Showing posts with label Long Beach Island. Show all posts
Showing posts with label Long Beach Island. Show all posts

Saturday, May 14, 2016

Ebeneezer Tucker, of Tuckerton, N.J.

I’ve been wearing the same old pair of jeans for a few weeks now, in order to jog my memory so I would write this blog. I bought them last summer under a strange set of circumstances which has to do with death and cemeteries. You’ll see.

In the summer of 2015, I flew off to a distant land to attend the funeral of my friend’s wife. The day of the funeral coincided with the week my wife and I rented a place on the Jersey shore. Plan was that she and my daughter would drive down to the shore (from where we live in Philadelphia), then I would fly back to Philly after the funeral and drive to Long Beach Island, where we would be staying.

A hectic week, that was. I flew back to Philly on a red-eye flight, and caught a few hours’ worth of sleep at home. Next morning I threw my stuff in the car and headed to LBI to spend the remainder of the week at the shore. I was quite diligent about including my photographic gear in that stuff, as I’d planned to stop at a cemetery I’d never been to on the mainland opposite LBI. Tuckerton, New Jersey, was my stopover destination, a small fishing village on the bay.

On scenic Route 9, in South Jersey!
Just about the time I was to get off the Atlantic City Expressway and head north on Route 9, I had one of those heart-stopping realizations – I had forgotten my clothes! I remembered the camera gear, of course, but I neglected to grab my suitcase with a week’s worth of clothes! Atlantic City was an hour south of Philadelphia, so there was no way I was turning back. But I didn’t want to be late getting to the shore to see my wife and daughter. What’s a guy to do?

This guy figured he had two options:
  •       Stop at the Atlantic City outlet mall and blow a few hundred dollars on casual clothes; or
  •       Stop at the Goodwill on the Black Horse Pike just outside AC and blow but a few DOLLARS on a week’s wardrobe!
I opted for the latter. I think I spent a total of thirty dollars. My wife would be appalled, of course, but hey, when in a pinch….

On scenic Route 9, in South Jersey!

So anyway, these jeans I’ve been wearing the last week, they were one of the thrift shop scores. Half the clothes I threw away since last summer, but a few shirts and these cheap jeans I kept. Every time I looked at them, I thought, “I gotta write that blog.” So they served that purpose, at least.

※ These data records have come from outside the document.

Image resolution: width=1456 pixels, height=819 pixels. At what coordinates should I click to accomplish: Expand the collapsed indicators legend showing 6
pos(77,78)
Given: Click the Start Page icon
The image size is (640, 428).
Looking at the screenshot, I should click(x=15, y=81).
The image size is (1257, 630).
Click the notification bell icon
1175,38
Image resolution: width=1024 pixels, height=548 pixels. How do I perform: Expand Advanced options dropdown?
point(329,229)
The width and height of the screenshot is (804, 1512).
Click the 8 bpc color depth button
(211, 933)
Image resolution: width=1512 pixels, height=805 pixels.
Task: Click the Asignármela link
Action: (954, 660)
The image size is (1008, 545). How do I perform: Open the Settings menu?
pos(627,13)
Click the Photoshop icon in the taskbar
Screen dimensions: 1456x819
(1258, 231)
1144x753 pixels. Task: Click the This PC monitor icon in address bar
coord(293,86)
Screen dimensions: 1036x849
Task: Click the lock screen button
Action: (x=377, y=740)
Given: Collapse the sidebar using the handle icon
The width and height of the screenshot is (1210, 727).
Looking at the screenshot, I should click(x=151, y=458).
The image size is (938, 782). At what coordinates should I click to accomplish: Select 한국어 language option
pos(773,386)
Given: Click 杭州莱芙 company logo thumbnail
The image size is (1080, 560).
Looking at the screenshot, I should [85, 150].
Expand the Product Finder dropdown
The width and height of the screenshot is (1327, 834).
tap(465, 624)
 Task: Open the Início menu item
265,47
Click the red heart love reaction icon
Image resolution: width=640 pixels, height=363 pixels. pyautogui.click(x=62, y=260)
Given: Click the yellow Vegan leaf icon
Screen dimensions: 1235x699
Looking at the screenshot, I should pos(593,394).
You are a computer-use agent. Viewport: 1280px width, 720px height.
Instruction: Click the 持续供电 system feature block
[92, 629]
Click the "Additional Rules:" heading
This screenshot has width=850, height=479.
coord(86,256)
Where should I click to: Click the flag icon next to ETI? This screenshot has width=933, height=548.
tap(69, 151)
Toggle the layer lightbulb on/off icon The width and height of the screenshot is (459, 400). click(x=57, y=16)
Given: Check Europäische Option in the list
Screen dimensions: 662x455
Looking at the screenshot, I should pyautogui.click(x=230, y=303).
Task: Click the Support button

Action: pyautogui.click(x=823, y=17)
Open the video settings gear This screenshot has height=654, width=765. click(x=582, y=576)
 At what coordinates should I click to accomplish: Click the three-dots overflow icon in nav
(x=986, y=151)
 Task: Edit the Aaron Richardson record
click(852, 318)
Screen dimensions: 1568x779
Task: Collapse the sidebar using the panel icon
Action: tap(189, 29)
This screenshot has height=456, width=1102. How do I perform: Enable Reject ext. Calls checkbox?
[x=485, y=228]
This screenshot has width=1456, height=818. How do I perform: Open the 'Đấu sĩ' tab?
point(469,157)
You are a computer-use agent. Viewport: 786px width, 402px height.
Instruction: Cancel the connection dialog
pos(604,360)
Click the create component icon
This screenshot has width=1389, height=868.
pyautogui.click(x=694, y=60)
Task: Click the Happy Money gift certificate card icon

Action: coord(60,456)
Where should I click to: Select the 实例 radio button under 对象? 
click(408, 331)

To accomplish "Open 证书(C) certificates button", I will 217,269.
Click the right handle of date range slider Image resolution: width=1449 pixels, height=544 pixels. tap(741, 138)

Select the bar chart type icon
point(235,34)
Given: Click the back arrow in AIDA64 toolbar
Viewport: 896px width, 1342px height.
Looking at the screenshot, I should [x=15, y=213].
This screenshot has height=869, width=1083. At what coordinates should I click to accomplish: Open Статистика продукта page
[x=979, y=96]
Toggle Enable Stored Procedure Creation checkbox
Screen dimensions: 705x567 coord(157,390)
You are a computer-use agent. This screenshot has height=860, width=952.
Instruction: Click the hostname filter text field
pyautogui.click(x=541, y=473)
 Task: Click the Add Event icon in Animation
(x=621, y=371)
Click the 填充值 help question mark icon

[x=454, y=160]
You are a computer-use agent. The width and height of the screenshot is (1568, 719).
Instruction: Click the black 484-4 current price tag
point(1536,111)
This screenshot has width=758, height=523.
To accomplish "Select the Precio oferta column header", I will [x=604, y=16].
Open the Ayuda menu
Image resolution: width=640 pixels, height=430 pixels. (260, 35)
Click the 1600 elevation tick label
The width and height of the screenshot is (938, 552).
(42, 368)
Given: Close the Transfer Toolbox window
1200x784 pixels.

On scenic Route 9, in South Jersey!
Every photographer who travels the fine roads of New Jersey knows that Route 9 is a visual feast of roadside attractions, such as giant milk bottles, tiny Victorian houses, and dinosaur statues. And that’s only within a ten-mile stretch. Eventually I made it to Tuckerton, where a friend of mine lives. My stop was not at his place, however. It was Old Methodist Cemetery, a new notch on my “Cemetery Traveler” belt. (This cemetery, by the way, is also called Greenwood Cemetery on some maps.)

Old Methodist Cemetery, Tuckerton, New Jersey

This cemetery is tiny – maybe it takes up the space of sixteen single-family homes. An easy analogy, as Old Methodist is in a residential area, surrounded by single-family homes. The major cross street is North Green Street, a few blocks north of Route 9, or Main Street, as its called here in Tuckerton.

A permanently ajar rusty gate at the corner entrance and low stone walls on two sides separate its overgrown grass from the well-manicured middle-class lawns around it. As is my wont, I seldom do research on a cemetery BEFORE I visit it. Sure, I miss stuff that later on I kick myself for, but generally, I like surprises. So, coming upon old Ebenezer Tucker’s tall white marble obelisk was a bit exciting.

Ebeneezer Tucker's monument at rear
I kind of figured this sleepy little fishing village had a founder named Tucker. Tucker, oddly, was born in Tucker’s Beach, New Jersey, but later moved to what is now Tuckerton, which was in fact named after him.  So what did he do that was so noteworthy as to have the town named after him? consider the following excerpt from the website Tuckerton.com:

"It was from Ebenezer Tucker (1758 – 1845) that Tuckerton received its name. In March 1789, Mr. Tucker hosted a feast at 'Clamtown' for the residents at which time they officially changed the name to Tuckerton. Tucker was prominent as its first Collector of customs; a soldier of the Revolutionary War and served at the battle of Long Island. He was a member of Congress from New Jersey 1825-1829; a Judge of the Court of Common Pleas; Justice of Court Of Quarter Sessions and Judge of the Orphans Court."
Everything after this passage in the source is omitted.